Case Study 2

Scenario:
A company produces cups with the following cost structure:

  • Selling price per cup: ₹12
  • Variable cost per cup: ₹10
  • Fixed cost: ₹25,000

Questions:

What is the break-even point in units?

  • A) 10,000 units
  • B) 12,000 units
  • C) 12,500 units
  • D) 15,000 units
    Answer: C) 12,500 units
    Explanation: Break-even point = Fixed cost / (Selling price – Variable cost) = ₹25,000 / (₹12 – ₹10) = 12,500 units.

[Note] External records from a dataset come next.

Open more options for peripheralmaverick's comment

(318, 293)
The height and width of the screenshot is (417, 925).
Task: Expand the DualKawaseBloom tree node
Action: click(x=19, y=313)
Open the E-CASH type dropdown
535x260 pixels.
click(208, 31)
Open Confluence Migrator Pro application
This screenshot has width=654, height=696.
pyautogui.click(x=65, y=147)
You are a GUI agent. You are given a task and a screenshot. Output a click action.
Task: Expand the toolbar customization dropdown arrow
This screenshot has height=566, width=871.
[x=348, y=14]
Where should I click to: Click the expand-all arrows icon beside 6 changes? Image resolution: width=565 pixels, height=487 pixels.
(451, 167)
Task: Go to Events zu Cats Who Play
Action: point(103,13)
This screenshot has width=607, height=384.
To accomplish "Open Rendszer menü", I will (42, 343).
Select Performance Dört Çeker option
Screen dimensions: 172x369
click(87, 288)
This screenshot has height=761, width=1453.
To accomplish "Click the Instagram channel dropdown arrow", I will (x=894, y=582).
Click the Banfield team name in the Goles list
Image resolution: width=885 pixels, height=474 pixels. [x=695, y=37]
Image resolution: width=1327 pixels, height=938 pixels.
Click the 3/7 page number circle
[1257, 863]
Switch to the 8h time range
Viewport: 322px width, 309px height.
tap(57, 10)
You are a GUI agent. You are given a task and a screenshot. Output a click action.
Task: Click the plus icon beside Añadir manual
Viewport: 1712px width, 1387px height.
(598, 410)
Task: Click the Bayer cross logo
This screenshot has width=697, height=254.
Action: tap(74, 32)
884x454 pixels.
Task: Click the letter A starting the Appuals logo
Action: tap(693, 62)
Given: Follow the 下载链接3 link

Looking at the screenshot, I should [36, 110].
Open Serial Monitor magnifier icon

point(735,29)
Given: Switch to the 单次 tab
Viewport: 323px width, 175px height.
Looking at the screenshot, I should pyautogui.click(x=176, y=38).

What is the break-even point in sales?

  • A) ₹1,00,000
  • B) ₹1,20,000
  • C) ₹1,50,000
  • D) ₹2,00,000
    Answer: B) ₹1,20,000
    Explanation: Break-even sales = Break-even units × Selling price = 12,500 units × ₹12 = ₹1,50,000.

What is the profit if 50,000 cups are sold?

  • A) ₹50,000
  • B) ₹75,000
  • C) ₹1,00,000
  • D) Loss
    Answer: C) ₹1,00,000
    Explanation: Profit = (Selling price – Variable cost) × Number of units sold – Fixed costs = (₹12 – ₹10) × 50,000 – ₹25,000 = ₹1,00,000.

How many cups should be sold to earn a profit of ₹2,00,000?

  • A) 1,00,000 cups
  • B) 1,12,500 cups
  • C) 1,15,000 cups
  • D) 1,20,000 cups
    Answer: B) 1,12,500 cups
    Explanation: Required sales = (Fixed cost + Desired profit) / (Selling price – Variable cost) = (₹25,000 + ₹2,00,000) / ₹2 = 1,12,500 cups.